- WORK REQUEST
Your answer should reproduce the full set of records exactly as given.

Stored data entries:
___

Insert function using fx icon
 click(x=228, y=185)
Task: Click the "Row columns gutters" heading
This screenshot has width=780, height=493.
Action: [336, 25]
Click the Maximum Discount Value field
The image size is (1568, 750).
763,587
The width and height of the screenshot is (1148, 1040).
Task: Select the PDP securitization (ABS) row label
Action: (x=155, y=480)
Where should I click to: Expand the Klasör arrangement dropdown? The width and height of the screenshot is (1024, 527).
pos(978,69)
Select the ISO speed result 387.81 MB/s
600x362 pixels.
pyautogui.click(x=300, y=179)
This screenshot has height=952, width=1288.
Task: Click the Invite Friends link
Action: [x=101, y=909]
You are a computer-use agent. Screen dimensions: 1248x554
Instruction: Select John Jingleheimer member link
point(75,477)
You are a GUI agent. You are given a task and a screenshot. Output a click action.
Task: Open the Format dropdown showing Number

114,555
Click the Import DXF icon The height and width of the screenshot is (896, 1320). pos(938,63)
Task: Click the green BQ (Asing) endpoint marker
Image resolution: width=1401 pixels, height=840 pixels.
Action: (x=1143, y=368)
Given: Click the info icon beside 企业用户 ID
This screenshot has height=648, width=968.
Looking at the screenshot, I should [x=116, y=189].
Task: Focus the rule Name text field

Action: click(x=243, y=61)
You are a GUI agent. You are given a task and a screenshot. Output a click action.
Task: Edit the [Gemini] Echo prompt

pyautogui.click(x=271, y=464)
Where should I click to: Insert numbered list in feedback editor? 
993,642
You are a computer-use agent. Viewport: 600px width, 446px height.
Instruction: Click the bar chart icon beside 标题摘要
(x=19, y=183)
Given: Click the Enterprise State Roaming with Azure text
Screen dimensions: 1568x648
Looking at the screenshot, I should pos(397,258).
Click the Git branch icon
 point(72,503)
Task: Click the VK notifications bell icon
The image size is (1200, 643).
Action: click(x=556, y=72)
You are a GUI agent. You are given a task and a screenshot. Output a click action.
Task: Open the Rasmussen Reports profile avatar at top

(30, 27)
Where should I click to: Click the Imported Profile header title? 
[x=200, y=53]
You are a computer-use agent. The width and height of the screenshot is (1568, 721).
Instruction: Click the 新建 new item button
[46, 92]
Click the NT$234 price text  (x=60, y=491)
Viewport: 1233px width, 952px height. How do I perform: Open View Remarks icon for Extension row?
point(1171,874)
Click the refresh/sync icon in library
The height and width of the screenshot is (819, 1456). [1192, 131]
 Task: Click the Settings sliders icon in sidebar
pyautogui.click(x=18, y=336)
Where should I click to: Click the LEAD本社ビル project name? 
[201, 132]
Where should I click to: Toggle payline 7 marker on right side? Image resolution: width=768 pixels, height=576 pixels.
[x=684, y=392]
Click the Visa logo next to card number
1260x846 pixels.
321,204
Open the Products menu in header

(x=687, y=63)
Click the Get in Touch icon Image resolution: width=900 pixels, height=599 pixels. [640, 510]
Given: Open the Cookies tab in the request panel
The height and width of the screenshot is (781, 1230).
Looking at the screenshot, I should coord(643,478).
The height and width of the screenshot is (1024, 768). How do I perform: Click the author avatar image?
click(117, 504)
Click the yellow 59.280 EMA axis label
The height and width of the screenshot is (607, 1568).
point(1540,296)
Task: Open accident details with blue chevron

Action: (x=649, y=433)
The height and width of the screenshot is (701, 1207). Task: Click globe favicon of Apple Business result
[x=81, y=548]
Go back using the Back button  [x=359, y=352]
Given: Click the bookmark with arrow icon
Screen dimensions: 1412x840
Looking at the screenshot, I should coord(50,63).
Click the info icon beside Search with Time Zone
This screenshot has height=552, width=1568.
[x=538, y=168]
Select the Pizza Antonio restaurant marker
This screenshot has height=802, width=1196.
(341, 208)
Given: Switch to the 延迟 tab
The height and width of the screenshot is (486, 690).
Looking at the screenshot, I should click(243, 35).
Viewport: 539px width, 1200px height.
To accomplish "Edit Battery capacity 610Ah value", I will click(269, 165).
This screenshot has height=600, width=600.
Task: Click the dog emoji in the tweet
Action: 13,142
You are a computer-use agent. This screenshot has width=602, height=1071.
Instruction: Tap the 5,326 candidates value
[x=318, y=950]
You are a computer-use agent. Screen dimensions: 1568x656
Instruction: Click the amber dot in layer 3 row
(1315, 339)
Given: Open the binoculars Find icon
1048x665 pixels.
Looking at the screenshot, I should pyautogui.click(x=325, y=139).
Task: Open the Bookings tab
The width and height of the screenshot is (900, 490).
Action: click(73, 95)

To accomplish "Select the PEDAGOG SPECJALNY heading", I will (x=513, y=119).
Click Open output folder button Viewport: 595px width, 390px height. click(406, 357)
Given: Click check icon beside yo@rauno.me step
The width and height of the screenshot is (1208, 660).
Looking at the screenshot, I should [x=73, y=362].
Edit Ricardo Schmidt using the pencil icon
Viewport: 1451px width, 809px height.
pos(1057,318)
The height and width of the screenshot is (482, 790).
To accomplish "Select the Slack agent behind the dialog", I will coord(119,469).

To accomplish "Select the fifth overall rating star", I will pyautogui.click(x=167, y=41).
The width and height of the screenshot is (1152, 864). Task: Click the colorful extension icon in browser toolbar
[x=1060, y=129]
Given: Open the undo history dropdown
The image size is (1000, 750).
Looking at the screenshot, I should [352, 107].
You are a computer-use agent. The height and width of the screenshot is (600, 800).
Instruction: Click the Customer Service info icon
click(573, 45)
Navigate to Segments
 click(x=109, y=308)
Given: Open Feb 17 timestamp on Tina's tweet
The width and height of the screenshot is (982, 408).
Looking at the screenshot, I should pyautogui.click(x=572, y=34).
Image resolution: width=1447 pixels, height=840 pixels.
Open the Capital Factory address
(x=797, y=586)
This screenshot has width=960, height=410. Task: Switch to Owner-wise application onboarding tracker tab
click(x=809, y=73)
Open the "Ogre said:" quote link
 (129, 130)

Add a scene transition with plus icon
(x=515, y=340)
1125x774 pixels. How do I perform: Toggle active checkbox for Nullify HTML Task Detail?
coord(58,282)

___

- RESPONSE TO THIS TASK
Insert function using fx icon
 click(x=228, y=185)
Task: Click the "Row columns gutters" heading
This screenshot has width=780, height=493.
Action: [336, 25]
Click the Maximum Discount Value field
The image size is (1568, 750).
763,587
The width and height of the screenshot is (1148, 1040).
Task: Select the PDP securitization (ABS) row label
Action: (x=155, y=480)
Where should I click to: Expand the Klasör arrangement dropdown? The width and height of the screenshot is (1024, 527).
pos(978,69)
Select the ISO speed result 387.81 MB/s
600x362 pixels.
pyautogui.click(x=300, y=179)
This screenshot has height=952, width=1288.
Task: Click the Invite Friends link
Action: [x=101, y=909]
You are a computer-use agent. Screen dimensions: 1248x554
Instruction: Select John Jingleheimer member link
point(75,477)
You are a GUI agent. You are given a task and a screenshot. Output a click action.
Task: Open the Format dropdown showing Number

114,555
Click the Import DXF icon The height and width of the screenshot is (896, 1320). pos(938,63)
Task: Click the green BQ (Asing) endpoint marker
Image resolution: width=1401 pixels, height=840 pixels.
Action: (x=1143, y=368)
Given: Click the info icon beside 企业用户 ID
This screenshot has height=648, width=968.
Looking at the screenshot, I should [x=116, y=189].
Task: Focus the rule Name text field

Action: click(x=243, y=61)
You are a GUI agent. You are given a task and a screenshot. Output a click action.
Task: Edit the [Gemini] Echo prompt

pyautogui.click(x=271, y=464)
Where should I click to: Insert numbered list in feedback editor? 
993,642
You are a computer-use agent. Viewport: 600px width, 446px height.
Instruction: Click the bar chart icon beside 标题摘要
(x=19, y=183)
Given: Click the Enterprise State Roaming with Azure text
Screen dimensions: 1568x648
Looking at the screenshot, I should pos(397,258).
Click the Git branch icon
 point(72,503)
Task: Click the VK notifications bell icon
The image size is (1200, 643).
Action: click(x=556, y=72)
You are a GUI agent. You are given a task and a screenshot. Output a click action.
Task: Open the Rasmussen Reports profile avatar at top

(30, 27)
Where should I click to: Click the Imported Profile header title? 
[x=200, y=53]
You are a computer-use agent. The width and height of the screenshot is (1568, 721).
Instruction: Click the 新建 new item button
[46, 92]
Click the NT$234 price text  (x=60, y=491)
Viewport: 1233px width, 952px height. How do I perform: Open View Remarks icon for Extension row?
point(1171,874)
Click the refresh/sync icon in library
The height and width of the screenshot is (819, 1456). [1192, 131]
 Task: Click the Settings sliders icon in sidebar
pyautogui.click(x=18, y=336)
Where should I click to: Click the LEAD本社ビル project name? 
[201, 132]
Where should I click to: Toggle payline 7 marker on right side? Image resolution: width=768 pixels, height=576 pixels.
[x=684, y=392]
Click the Visa logo next to card number
1260x846 pixels.
321,204
Open the Products menu in header

(x=687, y=63)
Click the Get in Touch icon Image resolution: width=900 pixels, height=599 pixels. [640, 510]
Given: Open the Cookies tab in the request panel
The height and width of the screenshot is (781, 1230).
Looking at the screenshot, I should coord(643,478).
The height and width of the screenshot is (1024, 768). How do I perform: Click the author avatar image?
click(117, 504)
Click the yellow 59.280 EMA axis label
The height and width of the screenshot is (607, 1568).
point(1540,296)
Task: Open accident details with blue chevron

Action: (x=649, y=433)
The height and width of the screenshot is (701, 1207). Task: Click globe favicon of Apple Business result
[x=81, y=548]
Go back using the Back button  [x=359, y=352]
Given: Click the bookmark with arrow icon
Screen dimensions: 1412x840
Looking at the screenshot, I should coord(50,63).
Click the info icon beside Search with Time Zone
This screenshot has height=552, width=1568.
[x=538, y=168]
Select the Pizza Antonio restaurant marker
This screenshot has height=802, width=1196.
(341, 208)
Given: Switch to the 延迟 tab
The height and width of the screenshot is (486, 690).
Looking at the screenshot, I should click(243, 35).
Viewport: 539px width, 1200px height.
To accomplish "Edit Battery capacity 610Ah value", I will click(269, 165).
This screenshot has height=600, width=600.
Task: Click the dog emoji in the tweet
Action: 13,142
You are a computer-use agent. This screenshot has width=602, height=1071.
Instruction: Tap the 5,326 candidates value
[x=318, y=950]
You are a computer-use agent. Screen dimensions: 1568x656
Instruction: Click the amber dot in layer 3 row
(1315, 339)
Given: Open the binoculars Find icon
1048x665 pixels.
Looking at the screenshot, I should pyautogui.click(x=325, y=139).
Task: Open the Bookings tab
The width and height of the screenshot is (900, 490).
Action: click(73, 95)

To accomplish "Select the PEDAGOG SPECJALNY heading", I will (x=513, y=119).
Click Open output folder button Viewport: 595px width, 390px height. click(406, 357)
Given: Click check icon beside yo@rauno.me step
The width and height of the screenshot is (1208, 660).
Looking at the screenshot, I should [x=73, y=362].
Edit Ricardo Schmidt using the pencil icon
Viewport: 1451px width, 809px height.
pos(1057,318)
The height and width of the screenshot is (482, 790).
To accomplish "Select the Slack agent behind the dialog", I will coord(119,469).

To accomplish "Select the fifth overall rating star", I will pyautogui.click(x=167, y=41).
The width and height of the screenshot is (1152, 864). Task: Click the colorful extension icon in browser toolbar
[x=1060, y=129]
Given: Open the undo history dropdown
The image size is (1000, 750).
Looking at the screenshot, I should [352, 107].
You are a computer-use agent. The height and width of the screenshot is (600, 800).
Instruction: Click the Customer Service info icon
click(573, 45)
Navigate to Segments
 click(x=109, y=308)
Given: Open Feb 17 timestamp on Tina's tweet
The width and height of the screenshot is (982, 408).
Looking at the screenshot, I should pyautogui.click(x=572, y=34).
Image resolution: width=1447 pixels, height=840 pixels.
Open the Capital Factory address
(x=797, y=586)
This screenshot has width=960, height=410. Task: Switch to Owner-wise application onboarding tracker tab
click(x=809, y=73)
Open the "Ogre said:" quote link
 (129, 130)

Add a scene transition with plus icon
(x=515, y=340)
1125x774 pixels. How do I perform: Toggle active checkbox for Nullify HTML Task Detail?
coord(58,282)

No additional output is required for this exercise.